■ **The request**: Pick out every line of the records that contains the string "coordinates". Case counts.

──────

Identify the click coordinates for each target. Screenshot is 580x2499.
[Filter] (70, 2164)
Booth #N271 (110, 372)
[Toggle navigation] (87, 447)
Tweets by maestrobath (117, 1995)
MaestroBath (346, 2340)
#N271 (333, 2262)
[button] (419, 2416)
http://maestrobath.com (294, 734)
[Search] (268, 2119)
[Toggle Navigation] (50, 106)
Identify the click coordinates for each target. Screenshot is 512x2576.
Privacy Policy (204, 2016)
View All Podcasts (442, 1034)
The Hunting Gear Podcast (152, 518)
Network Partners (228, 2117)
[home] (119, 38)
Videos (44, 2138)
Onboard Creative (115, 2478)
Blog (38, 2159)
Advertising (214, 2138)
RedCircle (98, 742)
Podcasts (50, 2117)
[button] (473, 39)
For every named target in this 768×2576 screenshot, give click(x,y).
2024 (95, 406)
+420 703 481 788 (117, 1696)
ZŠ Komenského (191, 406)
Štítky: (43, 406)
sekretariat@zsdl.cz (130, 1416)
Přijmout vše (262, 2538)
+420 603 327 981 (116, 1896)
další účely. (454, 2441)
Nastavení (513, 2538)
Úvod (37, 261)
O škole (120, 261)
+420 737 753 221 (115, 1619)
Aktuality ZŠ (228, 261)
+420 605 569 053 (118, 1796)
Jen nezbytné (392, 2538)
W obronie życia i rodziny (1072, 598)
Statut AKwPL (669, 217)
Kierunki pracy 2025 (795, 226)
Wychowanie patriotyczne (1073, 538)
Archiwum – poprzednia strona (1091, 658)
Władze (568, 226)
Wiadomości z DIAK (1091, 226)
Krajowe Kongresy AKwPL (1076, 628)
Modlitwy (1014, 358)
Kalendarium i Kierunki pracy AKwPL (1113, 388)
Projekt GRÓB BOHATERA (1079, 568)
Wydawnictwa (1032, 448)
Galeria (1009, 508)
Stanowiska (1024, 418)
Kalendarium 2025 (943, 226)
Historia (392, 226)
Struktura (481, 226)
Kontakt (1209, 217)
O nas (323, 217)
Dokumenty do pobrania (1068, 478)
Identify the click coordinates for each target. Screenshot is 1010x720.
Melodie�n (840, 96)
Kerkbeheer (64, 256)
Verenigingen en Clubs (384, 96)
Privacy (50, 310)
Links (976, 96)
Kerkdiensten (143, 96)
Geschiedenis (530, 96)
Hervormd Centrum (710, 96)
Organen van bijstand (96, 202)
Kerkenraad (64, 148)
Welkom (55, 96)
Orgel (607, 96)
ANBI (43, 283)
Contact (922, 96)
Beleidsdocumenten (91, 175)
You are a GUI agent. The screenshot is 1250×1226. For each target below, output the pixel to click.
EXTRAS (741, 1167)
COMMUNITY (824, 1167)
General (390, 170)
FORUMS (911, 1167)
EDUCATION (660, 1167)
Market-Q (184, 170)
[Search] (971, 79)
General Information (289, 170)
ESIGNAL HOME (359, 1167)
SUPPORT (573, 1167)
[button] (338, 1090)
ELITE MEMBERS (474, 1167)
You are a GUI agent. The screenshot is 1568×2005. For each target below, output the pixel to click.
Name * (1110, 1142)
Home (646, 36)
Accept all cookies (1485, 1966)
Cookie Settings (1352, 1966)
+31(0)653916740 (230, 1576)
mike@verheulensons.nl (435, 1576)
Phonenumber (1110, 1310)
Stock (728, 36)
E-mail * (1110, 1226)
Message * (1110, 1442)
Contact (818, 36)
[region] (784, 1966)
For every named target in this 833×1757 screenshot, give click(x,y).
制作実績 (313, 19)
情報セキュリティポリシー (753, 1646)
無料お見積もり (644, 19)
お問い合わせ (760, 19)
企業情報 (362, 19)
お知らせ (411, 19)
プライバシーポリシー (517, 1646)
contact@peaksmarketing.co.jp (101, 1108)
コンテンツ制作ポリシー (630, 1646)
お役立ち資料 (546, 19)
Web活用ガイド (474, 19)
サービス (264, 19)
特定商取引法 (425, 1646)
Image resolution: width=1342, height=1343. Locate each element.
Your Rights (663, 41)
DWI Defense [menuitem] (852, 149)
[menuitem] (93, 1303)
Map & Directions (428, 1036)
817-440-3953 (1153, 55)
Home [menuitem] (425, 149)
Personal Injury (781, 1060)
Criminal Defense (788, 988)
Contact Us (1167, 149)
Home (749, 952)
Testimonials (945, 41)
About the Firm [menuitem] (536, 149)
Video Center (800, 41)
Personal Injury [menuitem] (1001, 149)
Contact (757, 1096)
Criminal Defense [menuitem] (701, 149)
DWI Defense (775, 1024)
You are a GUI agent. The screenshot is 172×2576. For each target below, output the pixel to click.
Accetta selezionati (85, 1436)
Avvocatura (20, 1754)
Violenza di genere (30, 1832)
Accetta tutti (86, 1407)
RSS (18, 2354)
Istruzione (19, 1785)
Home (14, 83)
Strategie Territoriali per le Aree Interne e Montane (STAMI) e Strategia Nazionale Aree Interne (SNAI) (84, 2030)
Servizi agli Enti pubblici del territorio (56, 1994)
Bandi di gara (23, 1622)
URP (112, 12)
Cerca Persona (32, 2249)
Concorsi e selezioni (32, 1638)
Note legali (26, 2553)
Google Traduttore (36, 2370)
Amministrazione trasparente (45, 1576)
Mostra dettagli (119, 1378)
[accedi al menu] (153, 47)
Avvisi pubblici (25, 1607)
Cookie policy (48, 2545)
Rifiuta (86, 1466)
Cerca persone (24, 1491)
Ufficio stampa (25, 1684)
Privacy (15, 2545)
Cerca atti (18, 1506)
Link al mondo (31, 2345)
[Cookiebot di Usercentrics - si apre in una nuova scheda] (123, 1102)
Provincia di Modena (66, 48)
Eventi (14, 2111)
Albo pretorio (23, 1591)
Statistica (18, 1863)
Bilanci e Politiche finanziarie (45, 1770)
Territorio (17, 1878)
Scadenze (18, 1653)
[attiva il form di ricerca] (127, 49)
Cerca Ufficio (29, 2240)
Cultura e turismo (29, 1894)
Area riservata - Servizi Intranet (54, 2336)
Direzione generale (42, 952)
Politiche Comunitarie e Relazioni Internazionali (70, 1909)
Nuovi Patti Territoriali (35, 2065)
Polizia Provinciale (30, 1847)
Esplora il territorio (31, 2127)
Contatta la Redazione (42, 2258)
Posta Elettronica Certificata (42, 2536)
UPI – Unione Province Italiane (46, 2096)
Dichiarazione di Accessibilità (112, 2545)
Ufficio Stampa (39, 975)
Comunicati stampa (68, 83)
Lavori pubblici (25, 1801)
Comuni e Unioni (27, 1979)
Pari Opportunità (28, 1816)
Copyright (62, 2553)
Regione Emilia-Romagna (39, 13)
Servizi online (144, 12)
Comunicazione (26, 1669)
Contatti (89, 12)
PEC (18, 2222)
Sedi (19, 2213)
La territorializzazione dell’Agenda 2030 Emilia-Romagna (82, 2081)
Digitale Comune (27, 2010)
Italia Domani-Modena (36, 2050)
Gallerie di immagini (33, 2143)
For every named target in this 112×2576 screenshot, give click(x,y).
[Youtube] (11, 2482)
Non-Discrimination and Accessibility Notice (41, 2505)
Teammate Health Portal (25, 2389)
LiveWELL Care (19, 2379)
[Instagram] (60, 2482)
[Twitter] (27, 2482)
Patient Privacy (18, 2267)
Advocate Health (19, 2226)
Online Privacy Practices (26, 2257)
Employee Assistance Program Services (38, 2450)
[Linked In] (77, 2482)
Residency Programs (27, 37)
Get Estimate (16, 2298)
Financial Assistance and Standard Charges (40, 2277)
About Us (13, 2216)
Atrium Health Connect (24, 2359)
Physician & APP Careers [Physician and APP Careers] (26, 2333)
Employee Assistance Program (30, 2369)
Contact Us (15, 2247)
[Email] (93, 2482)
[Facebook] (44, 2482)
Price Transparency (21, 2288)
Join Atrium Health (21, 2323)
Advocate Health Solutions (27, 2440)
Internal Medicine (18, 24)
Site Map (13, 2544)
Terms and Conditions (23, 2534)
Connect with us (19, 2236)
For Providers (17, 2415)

──────

■ **Exercise result**:
Identify the click coordinates for each target. Screenshot is 580x2499.
Identify the click coordinates for each target. Screenshot is 512x2576.
Identify the click coordinates for each target. Screenshot is 1010x720.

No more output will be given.